** DATA FOR THIS TASK follows **

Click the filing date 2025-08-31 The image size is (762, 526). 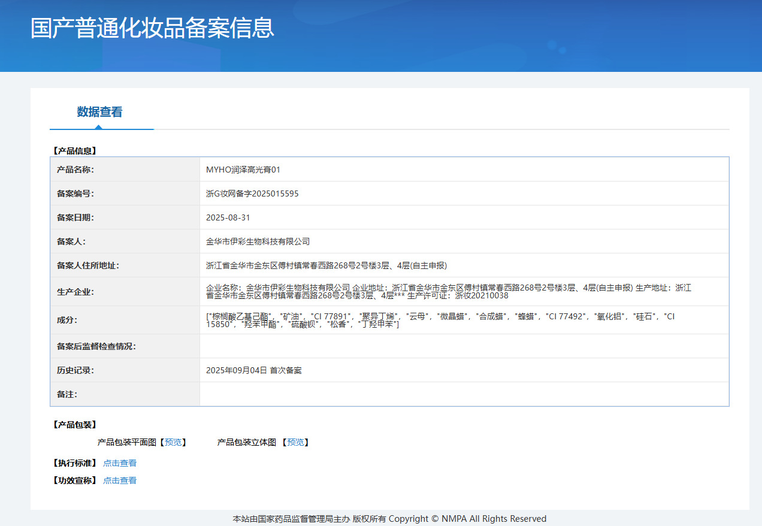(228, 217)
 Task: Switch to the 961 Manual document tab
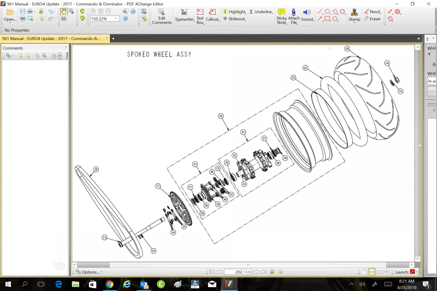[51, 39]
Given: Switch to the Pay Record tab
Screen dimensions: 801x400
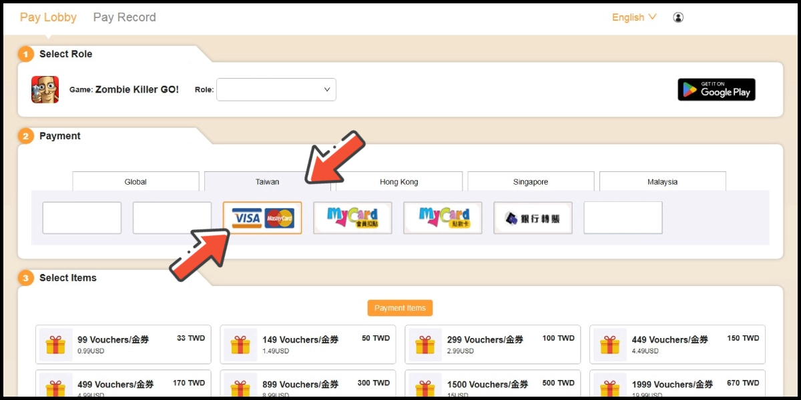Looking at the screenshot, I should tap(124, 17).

** End of DATA FOR THIS TASK **
** DATA FOR THIS TASK follows **

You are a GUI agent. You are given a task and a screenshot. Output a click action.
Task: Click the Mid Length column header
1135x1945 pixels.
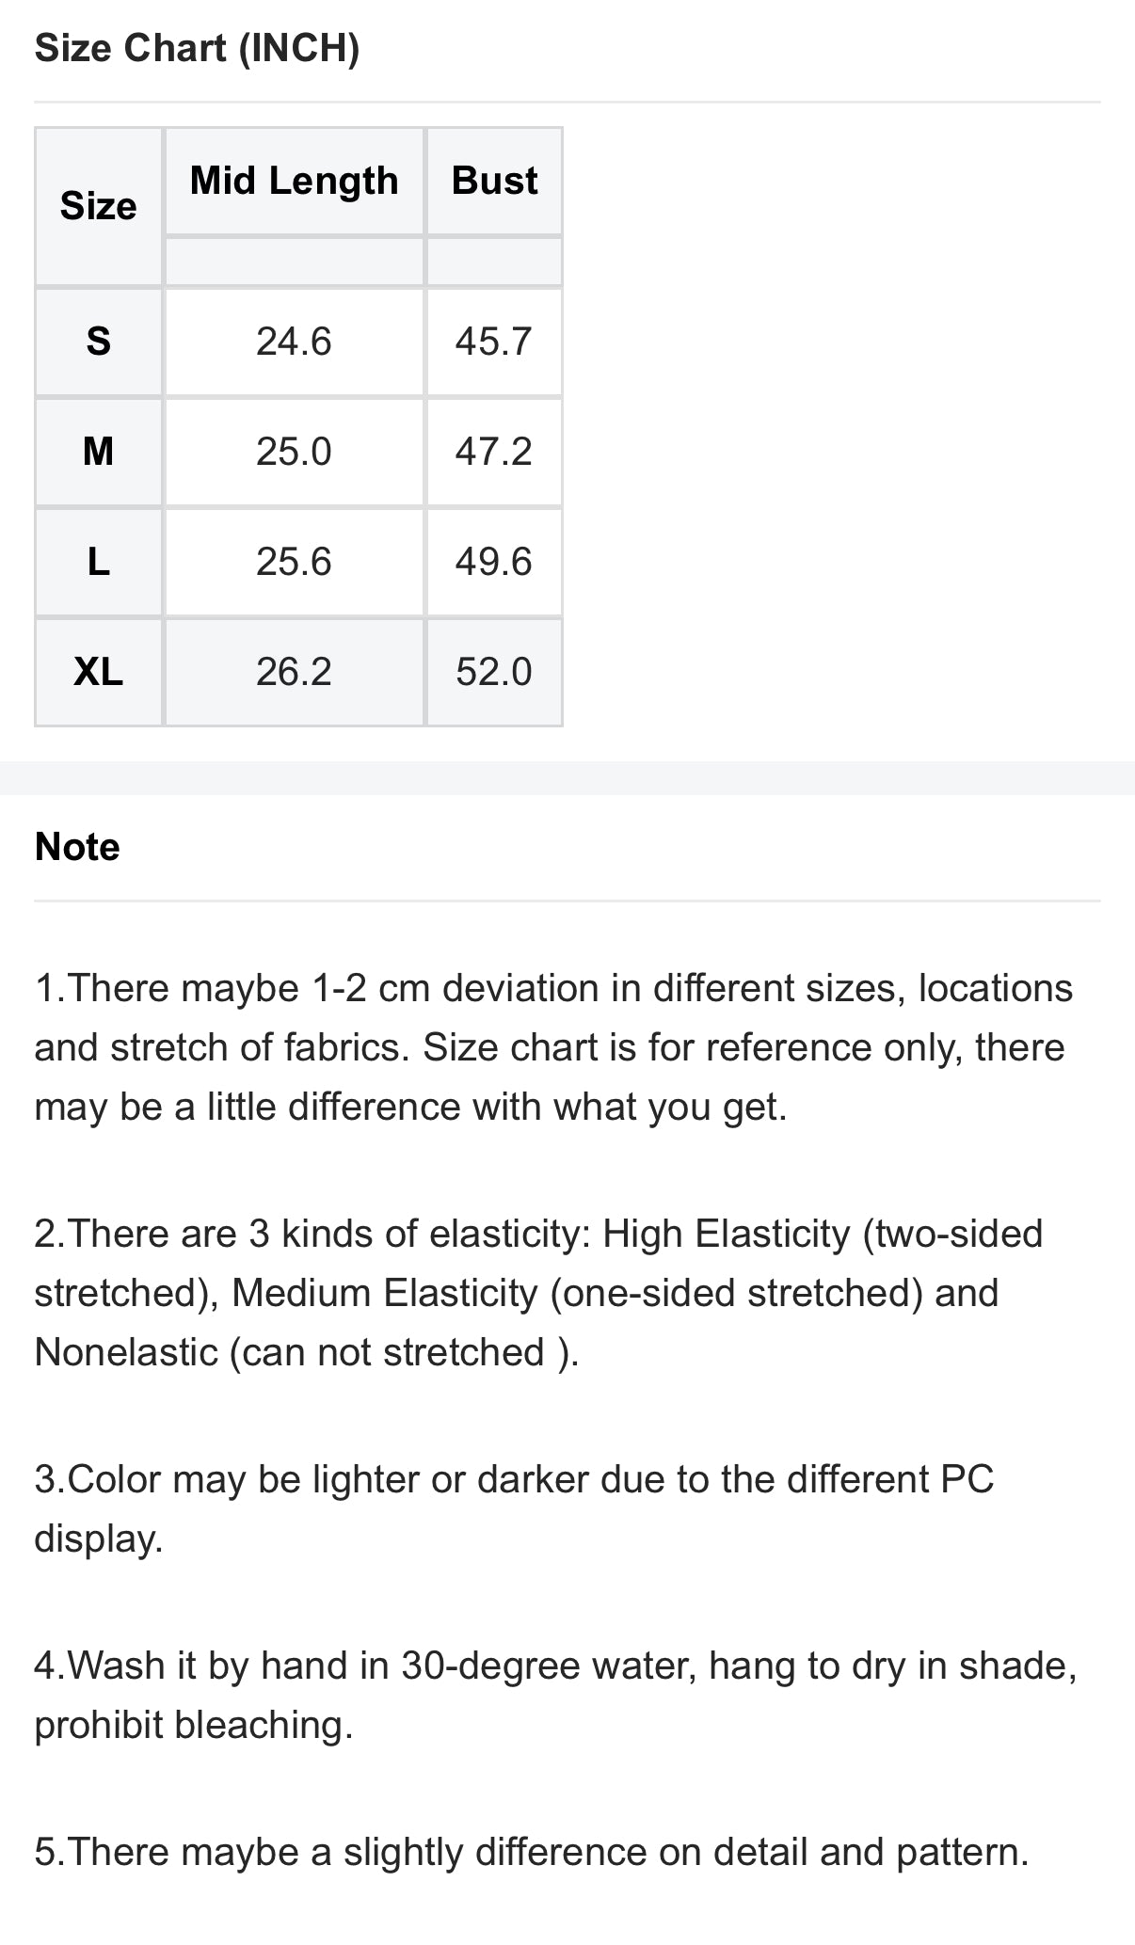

** End of DATA FOR THIS TASK **
** DATA FOR THIS TASK follows **

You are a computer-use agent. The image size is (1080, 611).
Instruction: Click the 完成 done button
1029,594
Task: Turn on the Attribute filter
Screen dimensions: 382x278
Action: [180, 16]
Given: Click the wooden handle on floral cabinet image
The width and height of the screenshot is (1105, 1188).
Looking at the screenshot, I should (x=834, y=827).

** End of DATA FOR THIS TASK **

Go through the listing above and return each line that includes the word "agent".

You are a GUI agent. You are given a task and a screenshot. Output a click action.
You are a computer-use agent. The image size is (1080, 611).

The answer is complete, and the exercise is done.